● Work order:
An exact copy of every record below is needed, with all pictures removed.
** Records supplied follows **
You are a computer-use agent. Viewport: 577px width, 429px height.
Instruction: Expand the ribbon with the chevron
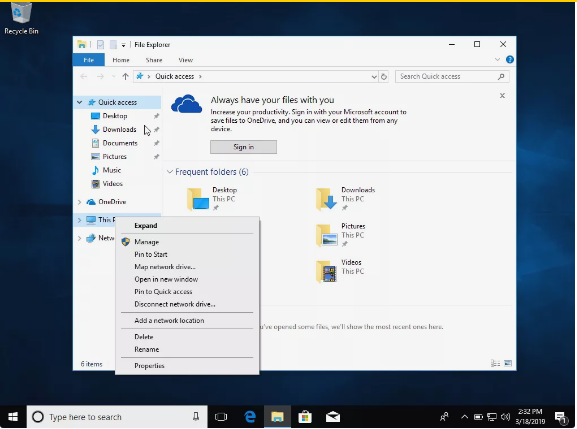pyautogui.click(x=497, y=60)
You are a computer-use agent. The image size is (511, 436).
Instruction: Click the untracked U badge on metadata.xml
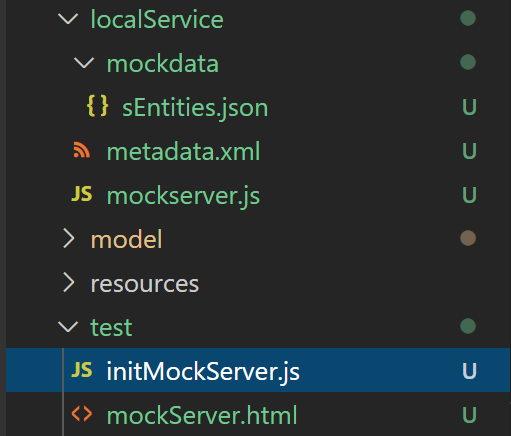click(469, 151)
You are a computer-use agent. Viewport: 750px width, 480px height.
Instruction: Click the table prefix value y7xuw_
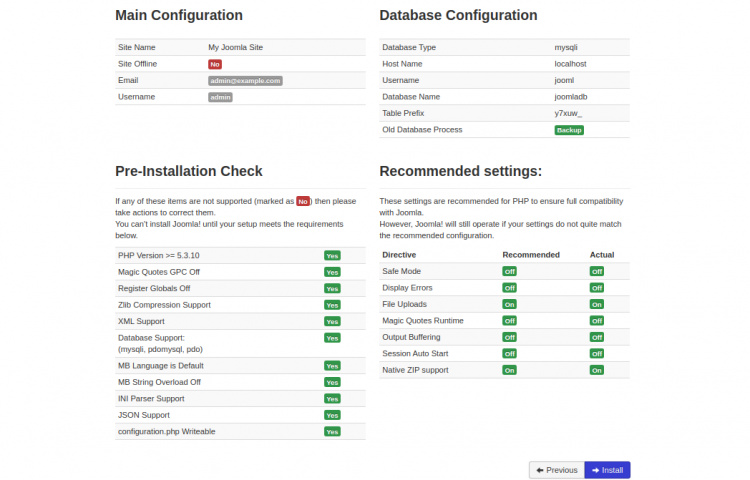568,113
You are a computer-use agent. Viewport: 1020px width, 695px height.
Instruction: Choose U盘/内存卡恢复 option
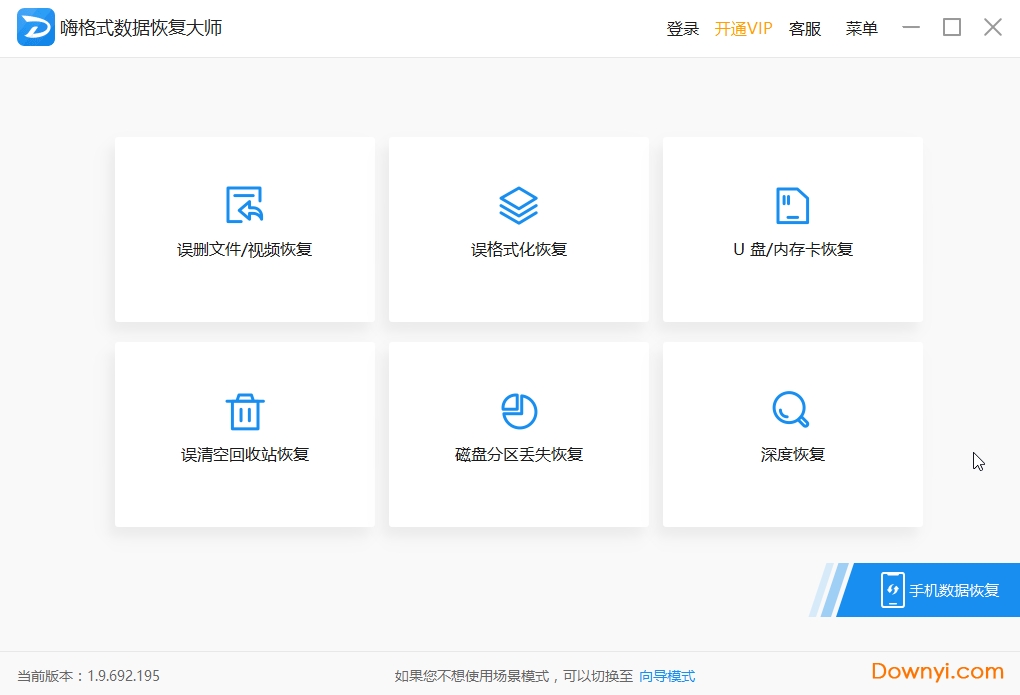(791, 204)
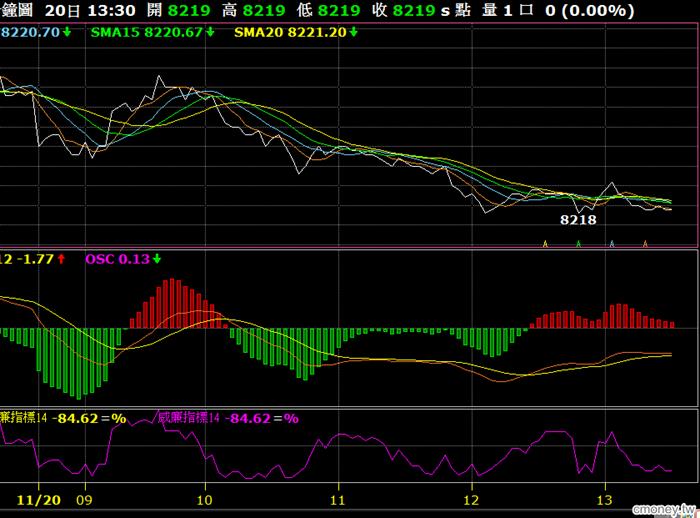The height and width of the screenshot is (518, 700).
Task: Click the yellow signal marker arrow
Action: click(545, 243)
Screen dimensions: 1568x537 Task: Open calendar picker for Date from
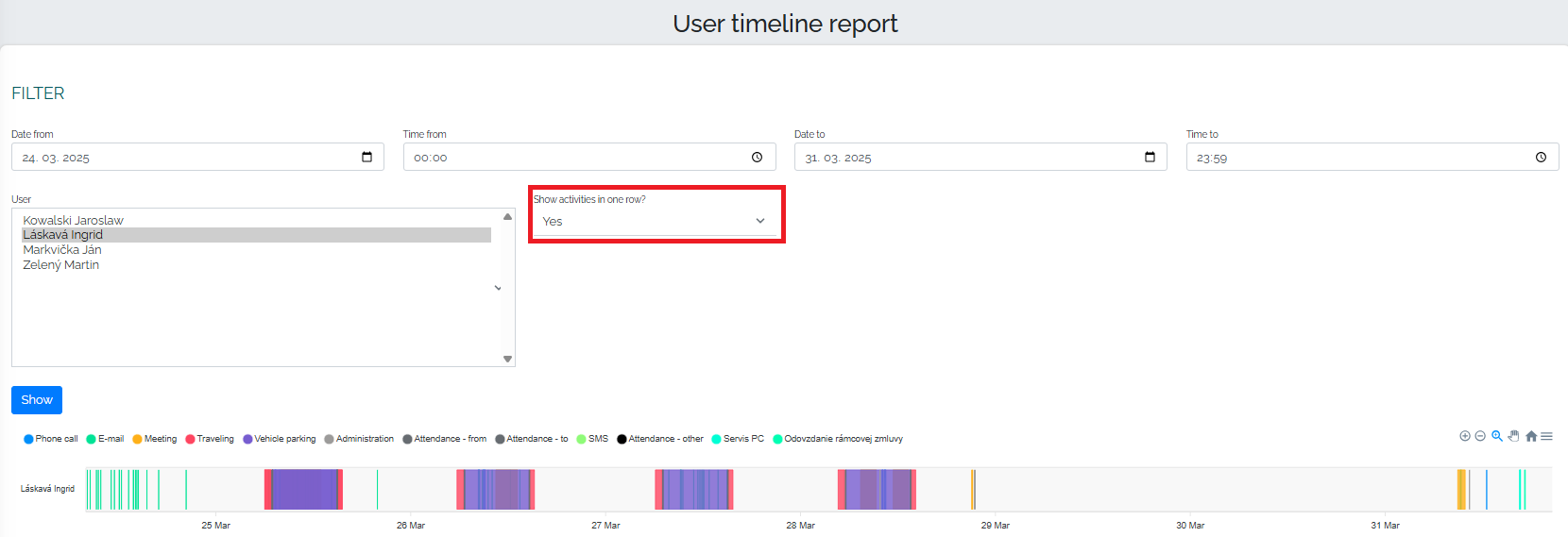pyautogui.click(x=366, y=157)
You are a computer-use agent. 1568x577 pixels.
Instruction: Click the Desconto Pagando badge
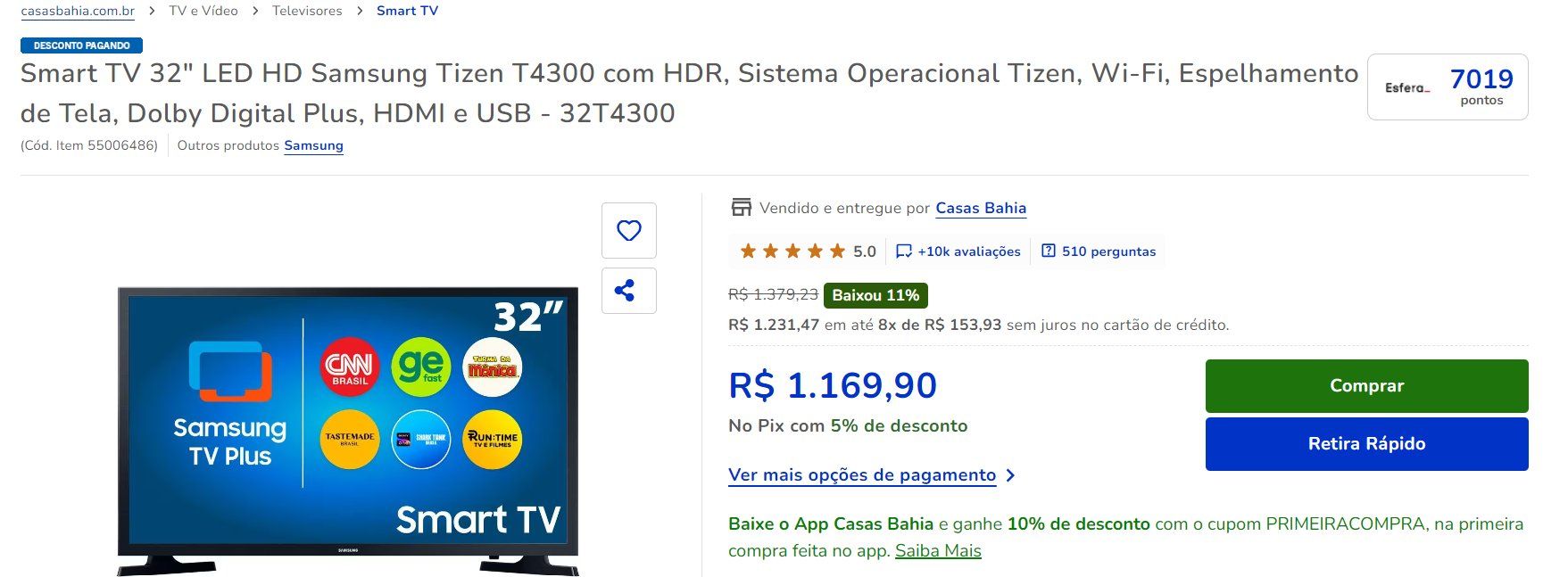[x=81, y=45]
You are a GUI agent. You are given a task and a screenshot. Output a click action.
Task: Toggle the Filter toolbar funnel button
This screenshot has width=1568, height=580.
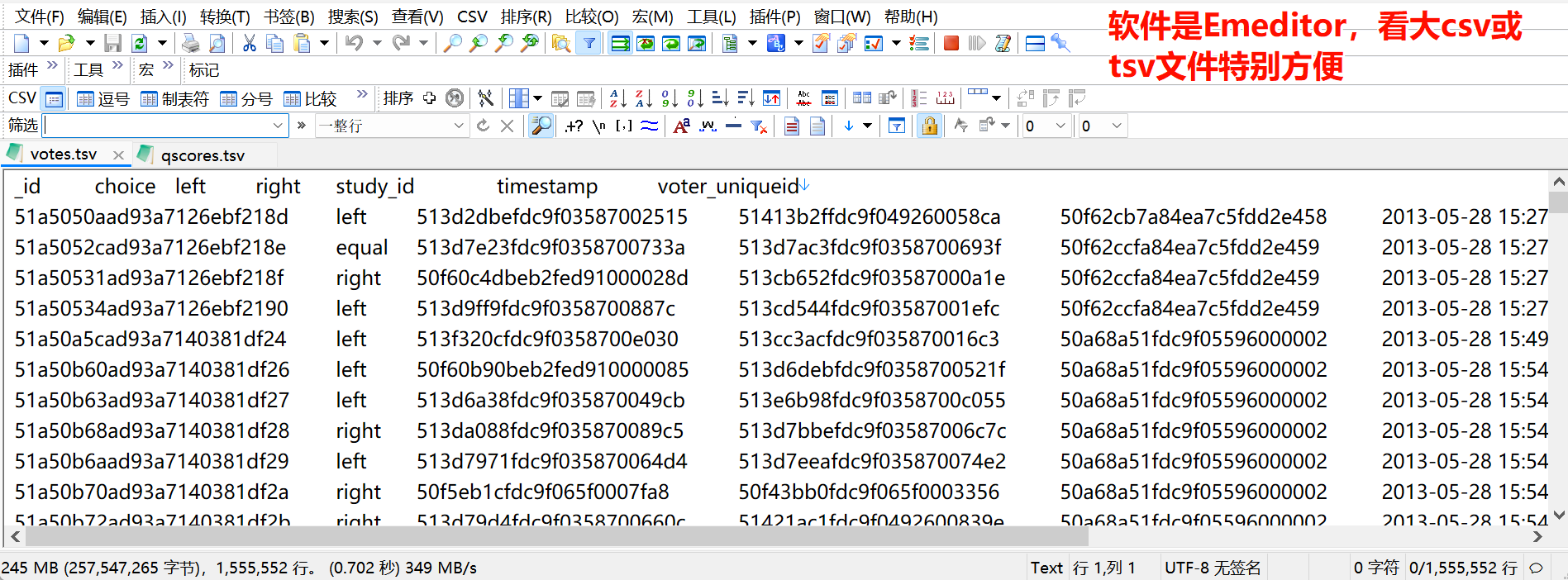(589, 43)
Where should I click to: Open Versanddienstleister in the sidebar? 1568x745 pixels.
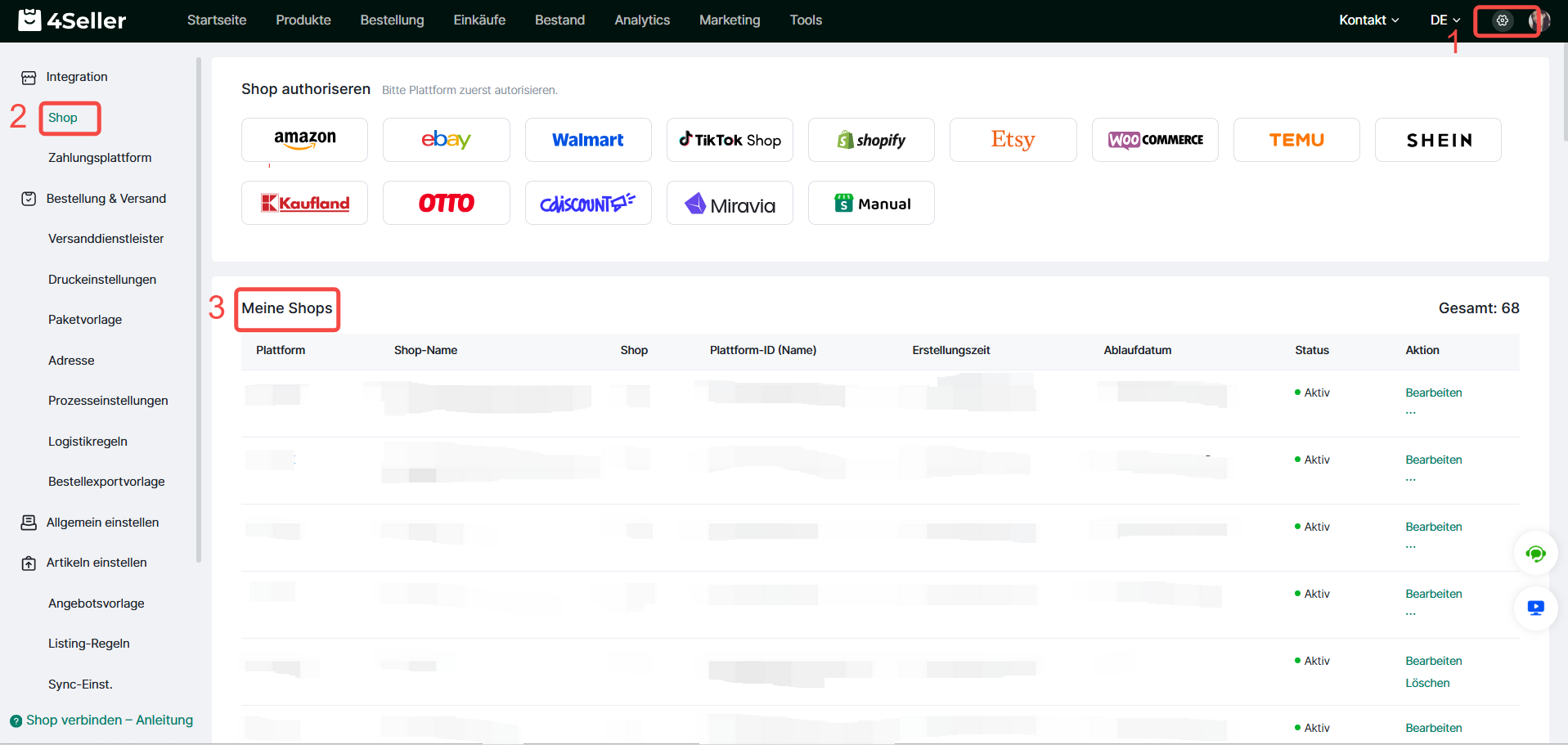click(106, 239)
** End of Records supplied **
● Exercise answer:
You are a computer-use agent. Viewport: 577px width, 429px height.
Instruction: Expand the ribbon with the chevron
pyautogui.click(x=497, y=60)
You are a computer-use agent. The image size is (511, 436).
Instruction: Click the untracked U badge on metadata.xml
click(469, 151)
You are a computer-use agent. Viewport: 750px width, 480px height.
Instruction: Click the table prefix value y7xuw_
568,113
You are a computer-use agent. Viewport: 1020px width, 695px height.
Instruction: Choose U盘/内存卡恢复 option
(791, 204)
The height and width of the screenshot is (518, 700).
Task: Click the yellow signal marker arrow
Action: click(545, 243)
Screen dimensions: 1568x537 Task: Open calendar picker for Date from
pyautogui.click(x=366, y=157)
You are a computer-use agent. 1568x577 pixels.
Instruction: Click the Desconto Pagando badge
[x=81, y=45]
You are a GUI agent. You are given a task and a screenshot. Output a click action.
Task: Toggle the Filter toolbar funnel button
This screenshot has width=1568, height=580.
(589, 43)
Where should I click to: Open Versanddienstleister in the sidebar? 1568x745 pixels.
click(106, 239)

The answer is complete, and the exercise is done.